Work required: Switch "Where should I click to" to "What should I click to" everywhere in the records below, and reproduce them with every other part left unchanged.

(Records of locating words and elements)
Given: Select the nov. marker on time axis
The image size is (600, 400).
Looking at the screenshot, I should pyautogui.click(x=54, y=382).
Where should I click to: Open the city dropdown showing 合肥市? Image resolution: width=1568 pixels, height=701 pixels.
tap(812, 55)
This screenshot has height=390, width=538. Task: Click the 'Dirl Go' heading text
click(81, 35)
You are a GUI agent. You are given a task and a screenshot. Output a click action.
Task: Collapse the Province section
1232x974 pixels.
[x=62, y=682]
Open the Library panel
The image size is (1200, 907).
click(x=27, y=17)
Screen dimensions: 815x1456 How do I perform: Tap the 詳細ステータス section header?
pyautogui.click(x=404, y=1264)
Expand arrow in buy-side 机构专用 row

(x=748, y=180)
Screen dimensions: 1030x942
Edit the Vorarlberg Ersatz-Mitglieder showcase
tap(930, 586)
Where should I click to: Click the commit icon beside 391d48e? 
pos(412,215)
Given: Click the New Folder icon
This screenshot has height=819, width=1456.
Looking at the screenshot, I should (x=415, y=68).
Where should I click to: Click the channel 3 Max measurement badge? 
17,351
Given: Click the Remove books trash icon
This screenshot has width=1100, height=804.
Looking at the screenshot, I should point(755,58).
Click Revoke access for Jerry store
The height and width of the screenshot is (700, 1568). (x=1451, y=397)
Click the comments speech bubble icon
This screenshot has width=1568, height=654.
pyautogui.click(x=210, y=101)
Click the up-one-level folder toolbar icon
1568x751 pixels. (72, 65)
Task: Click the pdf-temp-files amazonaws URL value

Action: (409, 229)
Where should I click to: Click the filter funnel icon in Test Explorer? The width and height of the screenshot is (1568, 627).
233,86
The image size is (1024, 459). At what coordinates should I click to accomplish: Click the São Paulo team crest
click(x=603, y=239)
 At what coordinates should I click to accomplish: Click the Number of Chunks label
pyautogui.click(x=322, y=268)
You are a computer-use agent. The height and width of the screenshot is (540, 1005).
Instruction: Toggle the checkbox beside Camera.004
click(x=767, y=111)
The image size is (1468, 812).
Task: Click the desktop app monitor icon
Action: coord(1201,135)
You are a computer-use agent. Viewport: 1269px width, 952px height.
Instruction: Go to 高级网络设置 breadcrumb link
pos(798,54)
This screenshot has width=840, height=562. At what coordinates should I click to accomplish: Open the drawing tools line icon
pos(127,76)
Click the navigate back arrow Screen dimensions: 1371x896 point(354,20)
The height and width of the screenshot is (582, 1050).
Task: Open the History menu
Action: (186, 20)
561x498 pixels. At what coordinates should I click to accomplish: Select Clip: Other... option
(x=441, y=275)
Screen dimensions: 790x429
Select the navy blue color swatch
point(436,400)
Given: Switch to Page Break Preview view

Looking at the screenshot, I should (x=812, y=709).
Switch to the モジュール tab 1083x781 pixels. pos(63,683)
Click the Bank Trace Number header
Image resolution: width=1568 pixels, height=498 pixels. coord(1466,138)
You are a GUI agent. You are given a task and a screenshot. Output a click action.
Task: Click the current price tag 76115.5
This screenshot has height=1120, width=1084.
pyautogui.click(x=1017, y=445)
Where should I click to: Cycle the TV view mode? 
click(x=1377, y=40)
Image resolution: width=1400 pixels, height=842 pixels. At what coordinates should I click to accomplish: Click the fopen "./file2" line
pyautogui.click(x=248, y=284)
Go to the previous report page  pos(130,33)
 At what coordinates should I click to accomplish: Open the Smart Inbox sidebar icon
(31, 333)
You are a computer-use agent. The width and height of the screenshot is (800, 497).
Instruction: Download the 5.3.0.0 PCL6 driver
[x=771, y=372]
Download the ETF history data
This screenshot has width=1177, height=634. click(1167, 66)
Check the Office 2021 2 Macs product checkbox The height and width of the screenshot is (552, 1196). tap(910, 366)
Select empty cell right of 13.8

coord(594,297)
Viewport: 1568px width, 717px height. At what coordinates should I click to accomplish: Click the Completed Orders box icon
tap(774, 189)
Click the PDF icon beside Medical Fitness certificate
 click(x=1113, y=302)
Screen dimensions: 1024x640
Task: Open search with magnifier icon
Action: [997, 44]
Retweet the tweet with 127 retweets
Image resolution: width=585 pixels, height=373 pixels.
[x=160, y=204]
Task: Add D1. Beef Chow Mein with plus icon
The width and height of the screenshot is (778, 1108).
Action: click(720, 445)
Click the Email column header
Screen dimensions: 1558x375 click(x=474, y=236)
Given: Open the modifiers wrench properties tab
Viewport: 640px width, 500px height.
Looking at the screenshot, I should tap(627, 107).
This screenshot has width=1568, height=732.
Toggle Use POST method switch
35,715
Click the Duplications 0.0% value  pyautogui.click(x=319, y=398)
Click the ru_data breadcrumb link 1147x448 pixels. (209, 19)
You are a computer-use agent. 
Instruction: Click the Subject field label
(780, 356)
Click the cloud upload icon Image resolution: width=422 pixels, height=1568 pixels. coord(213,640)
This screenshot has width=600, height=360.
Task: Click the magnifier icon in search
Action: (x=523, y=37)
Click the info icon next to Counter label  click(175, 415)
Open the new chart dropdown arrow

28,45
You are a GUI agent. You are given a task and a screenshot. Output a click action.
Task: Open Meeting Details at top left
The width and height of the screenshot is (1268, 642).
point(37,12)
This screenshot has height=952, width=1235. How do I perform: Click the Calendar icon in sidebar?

Answer for this exercise:
Given: Select the nov. marker on time axis
The image size is (600, 400).
Looking at the screenshot, I should pyautogui.click(x=54, y=382).
What should I click to: Open the city dropdown showing 合肥市? Image resolution: width=1568 pixels, height=701 pixels.
tap(812, 55)
This screenshot has height=390, width=538. Task: Click the 'Dirl Go' heading text
click(81, 35)
You are a GUI agent. You are given a task and a screenshot. Output a click action.
Task: Collapse the Province section
1232x974 pixels.
[x=62, y=682]
Open the Library panel
The image size is (1200, 907).
click(x=27, y=17)
Screen dimensions: 815x1456 How do I perform: Tap the 詳細ステータス section header?
pyautogui.click(x=404, y=1264)
Expand arrow in buy-side 机构专用 row

(x=748, y=180)
Screen dimensions: 1030x942
Edit the Vorarlberg Ersatz-Mitglieder showcase
tap(930, 586)
What should I click to: Click the commit icon beside 391d48e? 
pos(412,215)
Given: Click the New Folder icon
This screenshot has height=819, width=1456.
Looking at the screenshot, I should (x=415, y=68).
What should I click to: Click the channel 3 Max measurement badge? 
17,351
Given: Click the Remove books trash icon
This screenshot has width=1100, height=804.
Looking at the screenshot, I should point(755,58).
Click Revoke access for Jerry store
The height and width of the screenshot is (700, 1568). (x=1451, y=397)
Click the comments speech bubble icon
This screenshot has width=1568, height=654.
pyautogui.click(x=210, y=101)
Click the up-one-level folder toolbar icon
1568x751 pixels. (72, 65)
Task: Click the pdf-temp-files amazonaws URL value

Action: (409, 229)
What should I click to: Click the filter funnel icon in Test Explorer? The width and height of the screenshot is (1568, 627).
233,86
The image size is (1024, 459). At what coordinates should I click to accomplish: Click the São Paulo team crest
click(x=603, y=239)
 At what coordinates should I click to accomplish: Click the Number of Chunks label
pyautogui.click(x=322, y=268)
You are a computer-use agent. The height and width of the screenshot is (540, 1005).
Instruction: Toggle the checkbox beside Camera.004
click(x=767, y=111)
The image size is (1468, 812).
Task: Click the desktop app monitor icon
Action: coord(1201,135)
You are a computer-use agent. Viewport: 1269px width, 952px height.
Instruction: Go to 高级网络设置 breadcrumb link
pos(798,54)
This screenshot has width=840, height=562. At what coordinates should I click to accomplish: Open the drawing tools line icon
pos(127,76)
Click the navigate back arrow Screen dimensions: 1371x896 point(354,20)
The height and width of the screenshot is (582, 1050).
Task: Open the History menu
Action: (186, 20)
561x498 pixels. At what coordinates should I click to accomplish: Select Clip: Other... option
(x=441, y=275)
Screen dimensions: 790x429
Select the navy blue color swatch
point(436,400)
Given: Switch to Page Break Preview view

Looking at the screenshot, I should (x=812, y=709).
Switch to the モジュール tab 1083x781 pixels. pos(63,683)
Click the Bank Trace Number header
Image resolution: width=1568 pixels, height=498 pixels. coord(1466,138)
You are a GUI agent. You are given a task and a screenshot. Output a click action.
Task: Click the current price tag 76115.5
This screenshot has height=1120, width=1084.
pyautogui.click(x=1017, y=445)
What should I click to: Cycle the TV view mode? 
click(x=1377, y=40)
Image resolution: width=1400 pixels, height=842 pixels. At what coordinates should I click to accomplish: Click the fopen "./file2" line
pyautogui.click(x=248, y=284)
Go to the previous report page  pos(130,33)
 At what coordinates should I click to accomplish: Open the Smart Inbox sidebar icon
(31, 333)
You are a computer-use agent. The width and height of the screenshot is (800, 497).
Instruction: Download the 5.3.0.0 PCL6 driver
[x=771, y=372]
Download the ETF history data
This screenshot has width=1177, height=634. click(1167, 66)
Check the Office 2021 2 Macs product checkbox The height and width of the screenshot is (552, 1196). tap(910, 366)
Select empty cell right of 13.8

coord(594,297)
Viewport: 1568px width, 717px height. At what coordinates should I click to accomplish: Click the Completed Orders box icon
tap(774, 189)
Click the PDF icon beside Medical Fitness certificate
 click(x=1113, y=302)
Screen dimensions: 1024x640
Task: Open search with magnifier icon
Action: [997, 44]
Retweet the tweet with 127 retweets
Image resolution: width=585 pixels, height=373 pixels.
[x=160, y=204]
Task: Add D1. Beef Chow Mein with plus icon
The width and height of the screenshot is (778, 1108).
Action: click(720, 445)
Click the Email column header
Screen dimensions: 1558x375 click(x=474, y=236)
Given: Open the modifiers wrench properties tab
Viewport: 640px width, 500px height.
Looking at the screenshot, I should tap(627, 107).
This screenshot has width=1568, height=732.
Toggle Use POST method switch
35,715
Click the Duplications 0.0% value  pyautogui.click(x=319, y=398)
Click the ru_data breadcrumb link 1147x448 pixels. (209, 19)
You are a computer-use agent. 
Instruction: Click the Subject field label
(780, 356)
Click the cloud upload icon Image resolution: width=422 pixels, height=1568 pixels. coord(213,640)
This screenshot has width=600, height=360.
Task: Click the magnifier icon in search
Action: (x=523, y=37)
Click the info icon next to Counter label  click(175, 415)
Open the new chart dropdown arrow

28,45
You are a GUI agent. You are given a task and a screenshot. Output a click action.
Task: Open Meeting Details at top left
The width and height of the screenshot is (1268, 642).
point(37,12)
This screenshot has height=952, width=1235. How do I perform: Click the Calendar icon in sidebar?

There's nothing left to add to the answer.